If you have a burger, a pretty important part is the patty. If the patty is awful, the rest of the burger is going to be pretty bad. However, just having good beef is not sufficient. You can overcook it, put too little fat in the patty, and ruin the beef. In a sense, data science is like making a burger. The data is the beef and how you cook it, is basically all the analytic work you do on top of it. Ok, maybe the analogy isn’t perfect, but I was mainly looking for an excuse to put burgers into the article.
Within finance, you are likely to be dealing with time series. Typically this can involve prices, but often it can be derived from many other datasets, which have been structured into this form. Often data is stored in database (or flat files), these are loaded up and then you can start analysing them (say using Python and libraries like pandas). However, we can often face the choice of doing some analytical work within the database first, before outputting it to our main analytics platform, such as Python.

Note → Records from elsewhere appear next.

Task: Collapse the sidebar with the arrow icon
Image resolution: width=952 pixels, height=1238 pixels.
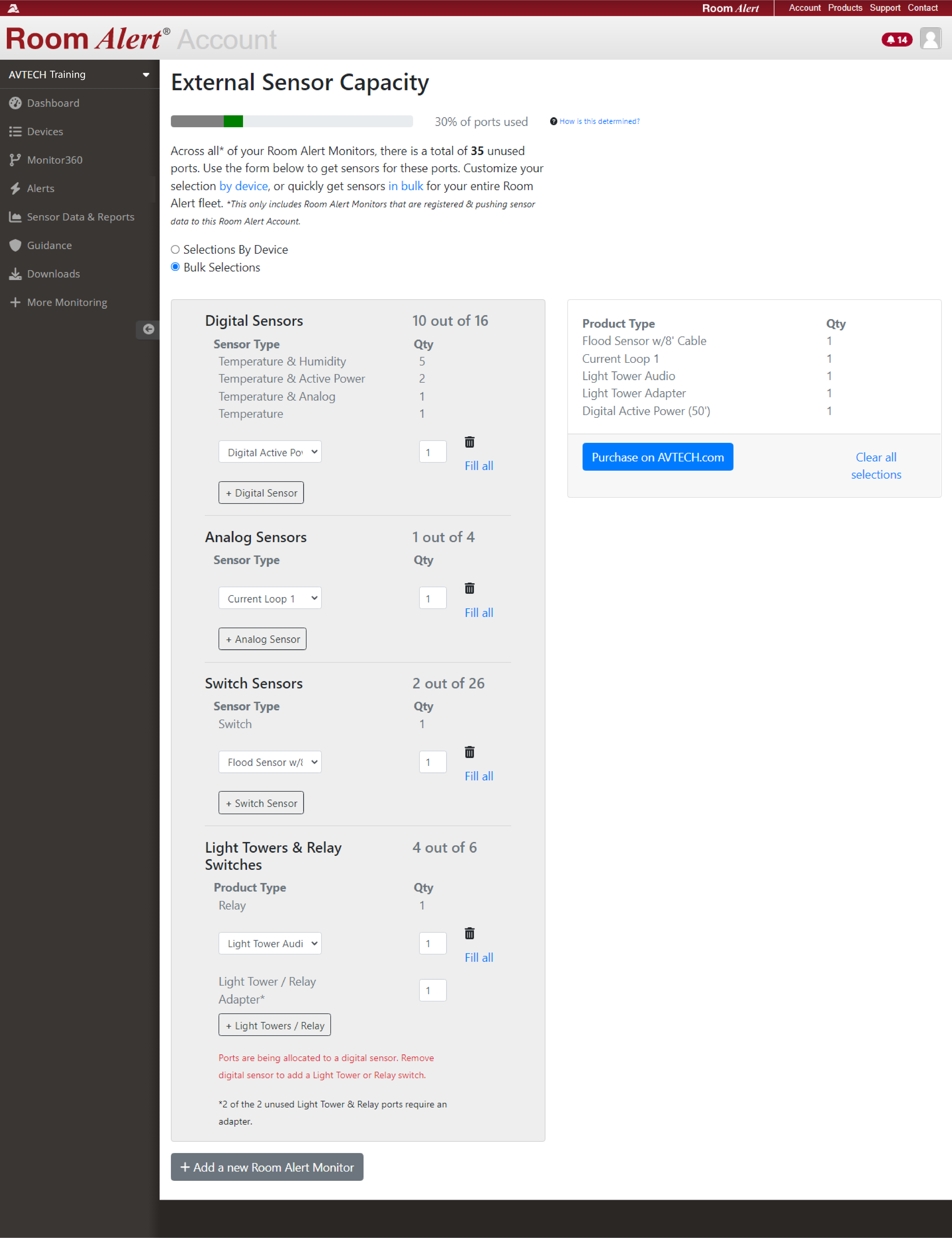Action: click(149, 329)
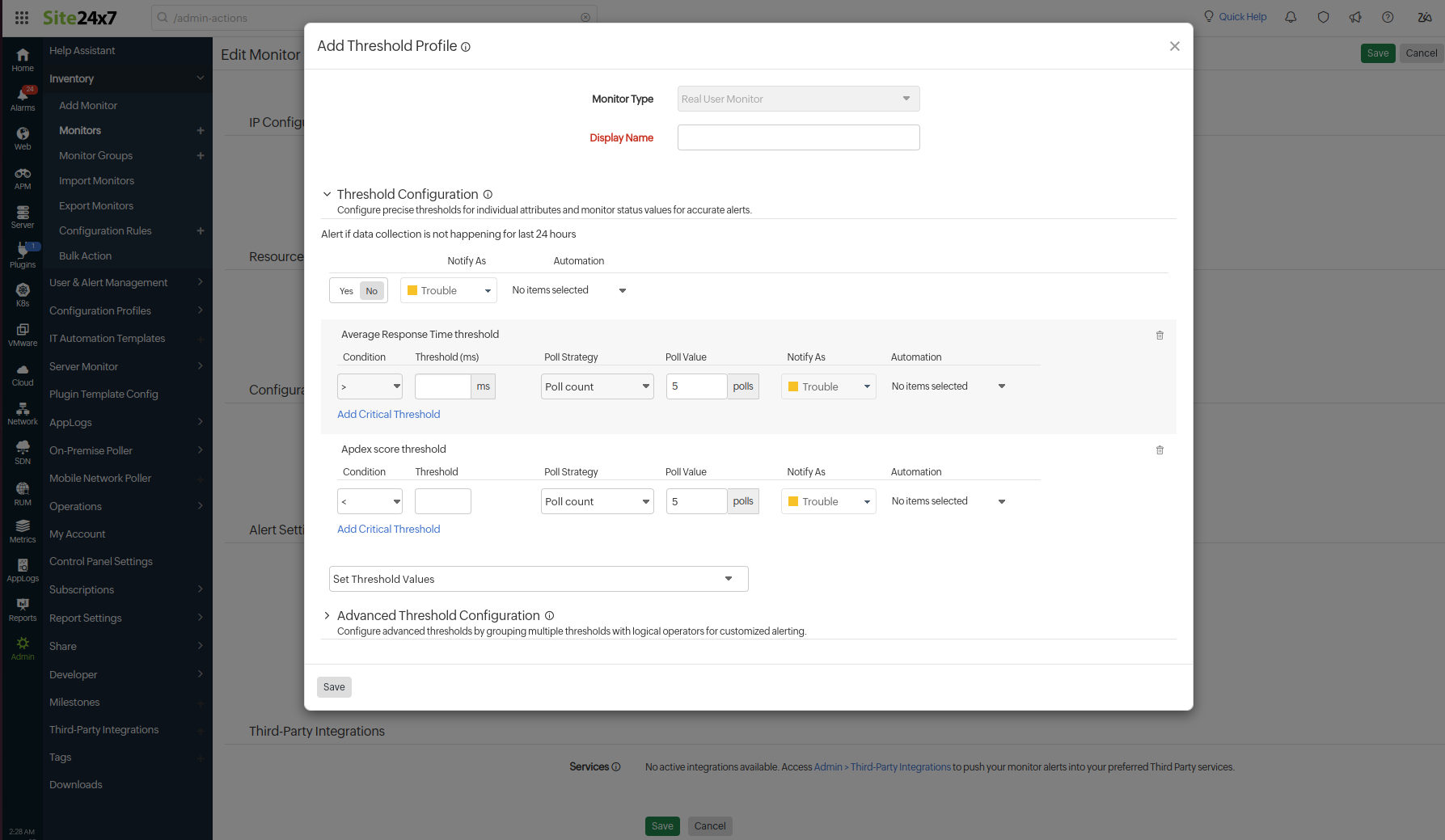The width and height of the screenshot is (1445, 840).
Task: Open the Notify As severity dropdown showing Trouble
Action: click(449, 289)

I haven’t got a right or a wrong answer for how much analytics you should do inside your database first. However, it is worth thinking about. Some databases like KDB are heavily optimised for dealing with time series data (of a very high frequency). I’ve only recently started looking at KDB and whilst its query language isn’t always that easy (and I certainly have a long way to go to mastering it), it does seem to do a lot of slicing and dicing of the data very quickly. If you’re interested in KDB, I’d recommend the new book by Jan Novotny, Paul Bilokon et al, which is coming out next year (there’s also a KDB course happening this week based on the book as well). Of course KDB isn’t the only database which specialises in dealing with time series, and there are many open source alternatives, such as Arctic, which is a high performance time series wrapper for MongoDB, which I also use (although typically this is more for fetching data and doing analytics elsewhere). There are also some interesting GPU based databases such as Kinetica. Kinetica can handle very large datasets and do realtime analytics on them with relatively user friendly database queries, and I’m hoping to investigate this in the future. We can also use tools such as Apache Spark if we have massive datasets to do computations on clusters.
You could opt to do absolutely all your data analysis inside a database. How much you decide to do, will be dependent on whether it will offer all the features you want. Also there’s a question of how easy it is to code it up inside a database query language versus using something like Pandas in Python. Also we want to make sure that if we do a lot within the database, the code should be reusable and maintainable. This might involve writing higher level code to wrap around the database queries you write, to ensure better code reuse, kind of similar to what SQLAlchemy does, wrapping SQL in Python objects (ok, I admit, some people will prefer just to write queries directly, but I generally prefer wrappers for this type of thing!)
In practice, there’s probably a boundary, whereby some element of pre-processing is worth doing inside the database (if it’s much faster), but then doing more outside, particularly if you are reliant on a lot of Python specific procedures. I haven’t go the right answer for the exact boundary and depends on your specific case. Also if your dataset is relatively small, then maybe just doing everything in Pandas is quick anyway, and you don’t need to bother thinking about any other solutions. However, with a massive dataset, we might have to utilise other options.